AWS has the platform advantage, Google has money.
It seems these market forces virtually force ES to become a "public good" like the Linux kernel. (Or Elastic could try to fork it and stop using any kind of free/open/available license. And try to find business niches.)
But at this point the cat is out of the bag. Likely no amount of license engineering will be sufficient to overcome AWS' advantage.
The cloud providers would just build a competing service if they couldn't co-opt an existing popular open source solution. Or anoint an adjacent solution, like solr in the case of elasticsearch. But what can be done and we really haven't seen a "open-core" type infra component try this yet: is require open-sourcing changes. The opendistro approach sorta gets us there, in a hard-fork sense, but seems in adequate and is really only being done for connivence rather than licensing requirements. But we already have a licensing solution: the AGPL. But no enterprise or saas startup wants to touch AGPL software for the fear of it contaminating proprietary code. So it seems to me the solution is a hybrid APGL for cloud providers and apache/mit for others approach. Such a license seems feasible to write and would be superior to open-core for most users.

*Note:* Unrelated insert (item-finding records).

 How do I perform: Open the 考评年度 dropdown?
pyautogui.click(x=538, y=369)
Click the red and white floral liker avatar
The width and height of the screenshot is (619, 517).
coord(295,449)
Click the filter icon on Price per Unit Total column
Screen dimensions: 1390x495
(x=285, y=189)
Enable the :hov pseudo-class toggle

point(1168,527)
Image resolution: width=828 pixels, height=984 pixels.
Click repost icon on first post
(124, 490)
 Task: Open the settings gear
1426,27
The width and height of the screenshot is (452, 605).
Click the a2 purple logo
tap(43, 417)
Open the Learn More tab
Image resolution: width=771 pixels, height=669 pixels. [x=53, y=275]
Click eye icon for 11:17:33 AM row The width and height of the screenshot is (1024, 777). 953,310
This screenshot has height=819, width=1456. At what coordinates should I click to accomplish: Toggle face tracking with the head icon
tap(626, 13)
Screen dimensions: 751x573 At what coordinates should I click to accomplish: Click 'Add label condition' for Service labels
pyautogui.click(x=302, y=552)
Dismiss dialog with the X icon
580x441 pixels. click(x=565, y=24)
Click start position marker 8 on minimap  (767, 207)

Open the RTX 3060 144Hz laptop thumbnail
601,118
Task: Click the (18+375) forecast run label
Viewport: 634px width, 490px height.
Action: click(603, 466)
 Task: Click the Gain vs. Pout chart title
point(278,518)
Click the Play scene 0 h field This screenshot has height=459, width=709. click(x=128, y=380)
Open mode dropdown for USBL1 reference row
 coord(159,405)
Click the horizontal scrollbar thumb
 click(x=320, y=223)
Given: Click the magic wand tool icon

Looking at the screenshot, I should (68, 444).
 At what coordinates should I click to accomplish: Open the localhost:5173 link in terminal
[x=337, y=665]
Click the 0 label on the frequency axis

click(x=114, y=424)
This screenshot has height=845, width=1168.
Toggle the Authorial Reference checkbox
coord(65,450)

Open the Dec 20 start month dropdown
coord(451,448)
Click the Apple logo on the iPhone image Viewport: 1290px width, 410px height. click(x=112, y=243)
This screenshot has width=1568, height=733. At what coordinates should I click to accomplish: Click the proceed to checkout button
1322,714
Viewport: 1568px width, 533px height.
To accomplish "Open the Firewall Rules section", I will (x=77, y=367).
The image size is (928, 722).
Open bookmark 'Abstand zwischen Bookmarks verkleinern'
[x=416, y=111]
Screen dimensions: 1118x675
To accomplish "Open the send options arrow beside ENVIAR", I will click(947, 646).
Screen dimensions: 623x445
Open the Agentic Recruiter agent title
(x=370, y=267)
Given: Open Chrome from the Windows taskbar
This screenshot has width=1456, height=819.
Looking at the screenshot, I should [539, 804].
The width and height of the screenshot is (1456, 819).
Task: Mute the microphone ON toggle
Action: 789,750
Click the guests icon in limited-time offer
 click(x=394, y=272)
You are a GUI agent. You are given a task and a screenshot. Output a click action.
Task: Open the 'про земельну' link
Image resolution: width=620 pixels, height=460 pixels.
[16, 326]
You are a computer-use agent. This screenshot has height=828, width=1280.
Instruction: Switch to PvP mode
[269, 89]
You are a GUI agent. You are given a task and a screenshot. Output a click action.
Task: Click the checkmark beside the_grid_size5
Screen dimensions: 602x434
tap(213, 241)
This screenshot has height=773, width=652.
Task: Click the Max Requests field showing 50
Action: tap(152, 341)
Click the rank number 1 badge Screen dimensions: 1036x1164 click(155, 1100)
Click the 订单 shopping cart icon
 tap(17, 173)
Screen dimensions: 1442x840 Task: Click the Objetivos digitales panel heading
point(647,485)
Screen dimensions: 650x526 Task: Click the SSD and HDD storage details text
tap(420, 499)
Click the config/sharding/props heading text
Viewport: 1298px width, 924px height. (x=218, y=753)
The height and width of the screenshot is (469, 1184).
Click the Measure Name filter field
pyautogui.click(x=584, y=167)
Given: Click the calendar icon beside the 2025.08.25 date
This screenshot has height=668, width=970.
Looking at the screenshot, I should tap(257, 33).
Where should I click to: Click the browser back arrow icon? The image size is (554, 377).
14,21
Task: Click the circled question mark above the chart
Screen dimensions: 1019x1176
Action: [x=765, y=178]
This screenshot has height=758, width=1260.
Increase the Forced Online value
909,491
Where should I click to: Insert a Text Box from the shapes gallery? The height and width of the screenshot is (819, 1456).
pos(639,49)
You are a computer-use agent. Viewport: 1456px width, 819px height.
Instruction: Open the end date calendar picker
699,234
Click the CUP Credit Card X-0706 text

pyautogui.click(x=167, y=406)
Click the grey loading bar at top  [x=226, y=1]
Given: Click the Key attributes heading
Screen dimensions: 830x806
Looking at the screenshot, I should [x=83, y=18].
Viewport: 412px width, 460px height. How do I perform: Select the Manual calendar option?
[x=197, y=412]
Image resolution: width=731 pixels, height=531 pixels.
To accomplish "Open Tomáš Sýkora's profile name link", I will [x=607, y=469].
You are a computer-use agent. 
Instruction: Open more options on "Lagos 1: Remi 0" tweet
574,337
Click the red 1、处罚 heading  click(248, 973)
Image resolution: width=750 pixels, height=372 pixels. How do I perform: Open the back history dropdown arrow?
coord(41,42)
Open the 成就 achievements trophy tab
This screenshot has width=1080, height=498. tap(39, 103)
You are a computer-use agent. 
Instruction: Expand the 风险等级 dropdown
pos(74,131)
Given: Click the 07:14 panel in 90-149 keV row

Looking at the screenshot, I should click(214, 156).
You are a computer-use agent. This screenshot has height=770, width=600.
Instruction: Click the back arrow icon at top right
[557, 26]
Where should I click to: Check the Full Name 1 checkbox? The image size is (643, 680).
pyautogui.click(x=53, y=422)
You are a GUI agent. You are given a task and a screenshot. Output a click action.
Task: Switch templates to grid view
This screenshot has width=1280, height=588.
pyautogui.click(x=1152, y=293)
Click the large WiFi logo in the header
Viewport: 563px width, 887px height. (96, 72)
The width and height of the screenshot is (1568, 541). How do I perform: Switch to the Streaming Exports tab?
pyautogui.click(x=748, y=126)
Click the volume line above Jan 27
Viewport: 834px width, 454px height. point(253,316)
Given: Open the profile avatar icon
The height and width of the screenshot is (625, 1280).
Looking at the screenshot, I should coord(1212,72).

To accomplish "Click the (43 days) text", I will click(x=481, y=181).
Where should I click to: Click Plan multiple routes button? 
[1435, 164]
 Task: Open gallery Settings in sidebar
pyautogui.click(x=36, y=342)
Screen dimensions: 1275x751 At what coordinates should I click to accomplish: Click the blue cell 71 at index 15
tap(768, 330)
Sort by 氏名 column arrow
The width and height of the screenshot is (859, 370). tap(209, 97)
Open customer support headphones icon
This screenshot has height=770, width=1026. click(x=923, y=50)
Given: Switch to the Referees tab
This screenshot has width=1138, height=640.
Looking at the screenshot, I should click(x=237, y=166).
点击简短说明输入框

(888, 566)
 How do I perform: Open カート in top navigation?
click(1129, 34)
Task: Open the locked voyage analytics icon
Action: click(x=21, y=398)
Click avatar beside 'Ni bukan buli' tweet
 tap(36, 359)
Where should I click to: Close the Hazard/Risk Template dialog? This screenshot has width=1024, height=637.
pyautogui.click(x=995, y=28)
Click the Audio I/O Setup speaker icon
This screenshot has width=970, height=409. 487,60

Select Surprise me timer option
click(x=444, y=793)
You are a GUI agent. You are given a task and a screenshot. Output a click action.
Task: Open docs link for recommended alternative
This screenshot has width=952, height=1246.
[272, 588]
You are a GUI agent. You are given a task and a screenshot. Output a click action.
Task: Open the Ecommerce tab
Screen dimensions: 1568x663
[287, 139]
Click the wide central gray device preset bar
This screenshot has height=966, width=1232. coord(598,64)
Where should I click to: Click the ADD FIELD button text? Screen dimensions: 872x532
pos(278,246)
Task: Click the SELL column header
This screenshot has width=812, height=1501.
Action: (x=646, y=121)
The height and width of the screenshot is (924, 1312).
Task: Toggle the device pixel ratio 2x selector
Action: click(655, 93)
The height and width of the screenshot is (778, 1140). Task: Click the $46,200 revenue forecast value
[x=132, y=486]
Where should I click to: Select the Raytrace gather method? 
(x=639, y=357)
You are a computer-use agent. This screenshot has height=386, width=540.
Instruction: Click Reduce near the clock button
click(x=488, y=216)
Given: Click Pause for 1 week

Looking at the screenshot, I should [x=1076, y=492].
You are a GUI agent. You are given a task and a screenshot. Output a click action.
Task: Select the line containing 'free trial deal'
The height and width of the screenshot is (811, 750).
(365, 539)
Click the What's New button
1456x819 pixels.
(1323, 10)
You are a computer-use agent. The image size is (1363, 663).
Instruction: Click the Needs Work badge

... a bit theoretical, but how is the GPLv3 with the anti-Tivo provision okay?
OSI definition 10: License must not restrict interface, and def. 9. License must not restrict other software it gets distributed with. (So I can't put my encrypted bootloader and verifier into the same thing.)
"OSI certified" doesn't mean shit regardless in a legal manner. It's just toilet paper. Always have your own legal review by IP lawyers.